The Fourth Amendment to our Constitution guarantees that “the people” will be secure in their persons, houses, papers, and effects. I strongly believe that a primary focus of government officials should be on protecting the privacy of our citizens, not on protecting other elected officials at the expense of our citizens’ privacy rights.
In the 2007 legislative session, I sought the defeat of HB 2061, which made it legal for Texas County Clerks to reveal an individual’s Social Security Number (SSN) and which granted immunity to the Clerks against any civil or criminal liability for revealing your SSN and other confidential information.
Texas County Clerks shut down access to public records in response to the February, 2007 Texas Attorney General Opinion No. GA-0519, which held that revealing a SSN or other confidential information is a violation of law and constitutes “official misconduct”, which is grounds to remove an elected official from office. Since many County Clerks had posted public records that contained SSNs and other confidential information on the Internet, they were vulnerable to civil and criminal liability for such posting. State law requires County Clerks to make public records accessible at all reasonable times.
My position is that SSNs and other confidential information should be removed from the copy of the public record provided to a requester and from copies of public records before they are posted on the Internet.
It only took a week for HB 2061 to pass unanimously in both the House and Senate and be signed into law by Governor Perry.
HB 2061 became law so quickly because of the enormous pressure on state legislators from many businesses to re-open access to public records, so that these businesses - title companies, real estate companies, financial institutions, and oil & gas companies, which rely on public records, could continue conducting business.
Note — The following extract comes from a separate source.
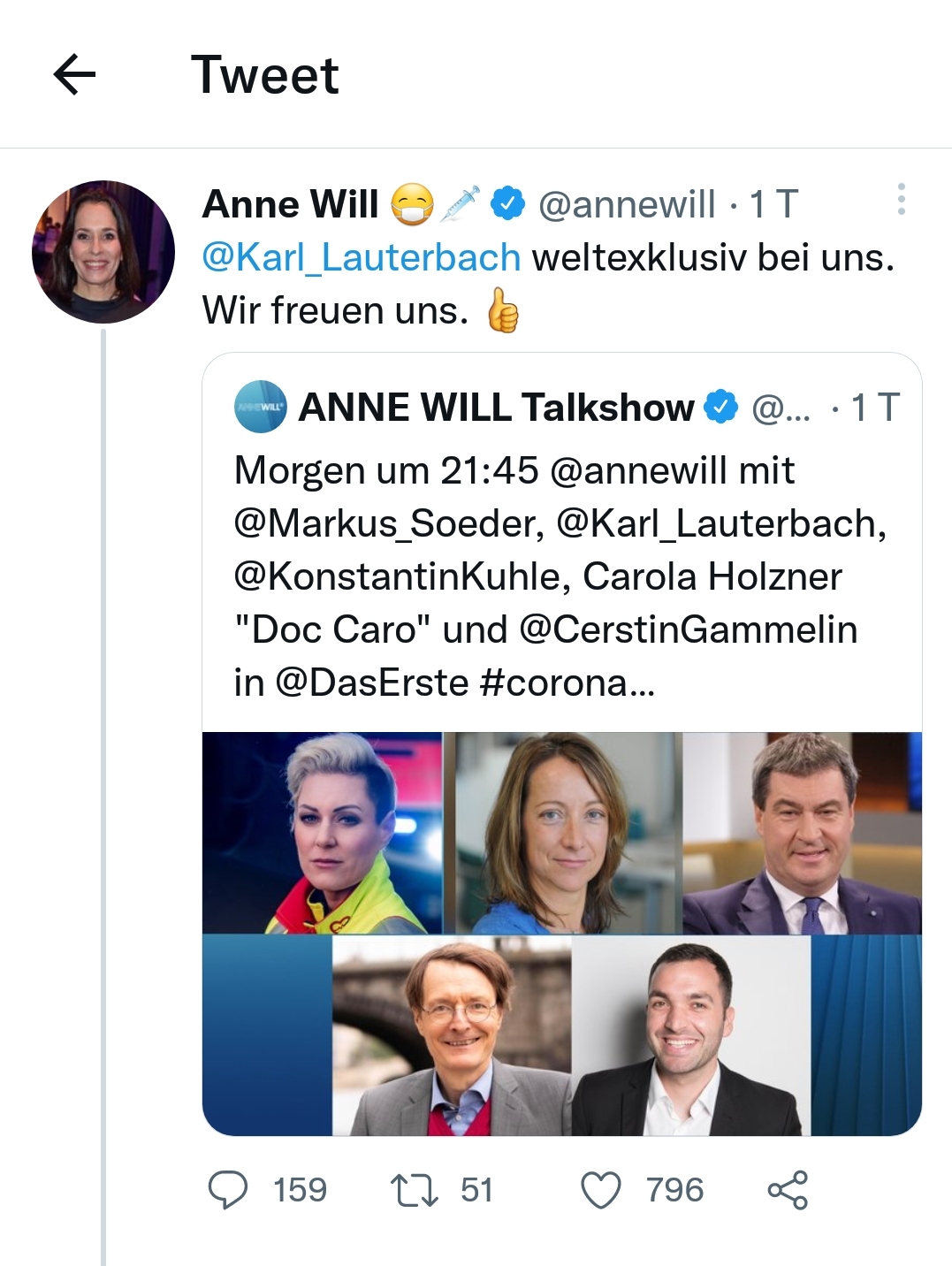
Task: Tap the verified badge next to Anne Will
Action: [x=507, y=204]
County Clerks shutting down access to public records thereby hindering many businesses resulted in legislation that made it legal to disclose your SSN and granted immunity from civil and criminal liability to the Clerks.
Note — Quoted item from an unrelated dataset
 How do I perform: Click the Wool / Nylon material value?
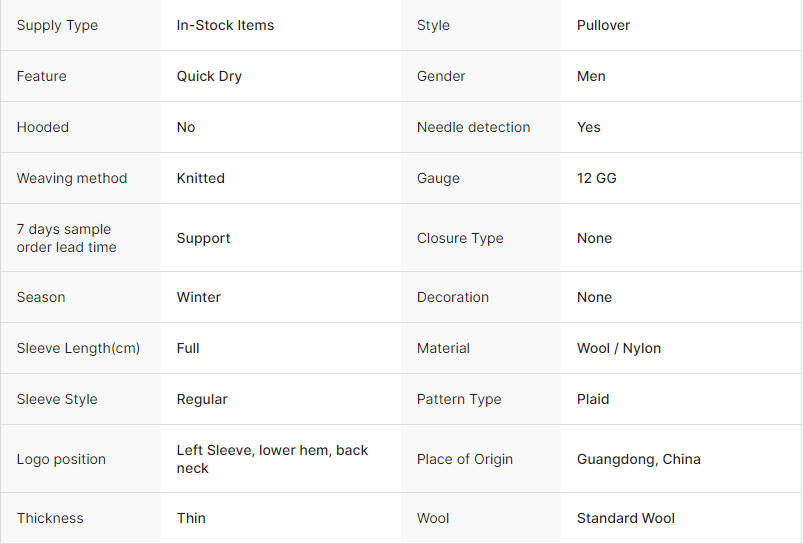click(x=618, y=348)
Only thieves need SSN and confidential information to conduct business, legitimate businesses do not.
County Clerks hold the position that it is their responsibility to provide access to public records regardless of what information the records contain. Our County Clerk sold approximately 20 million public records for about $2,000 to an Internet company, Red Vision, which provides confidential information on individuals for a fee.
AG Opinion GA-0519 held that state law requires that County Clerks remove SSNs and other confidential information from a copy of a public record before providing that copy.
HB 2061 does provide that you can have your SSN removed from public records. Unfortunately, you have to go in person to the County Clerk’s office and identify the document and page your SSN is on.
The County Clerk temporarily suspended access to Fort Bend County’s public records via the Internet. Unfortunately, those records have been on the Internet since 2005. An Internet company now possesses all of the county’s records and will provide them to anyone for a small fee.
I continue my efforts to have SSNs and other confidential information removed from copies of public records before they are provided to requesters and before they are posted on the Internet.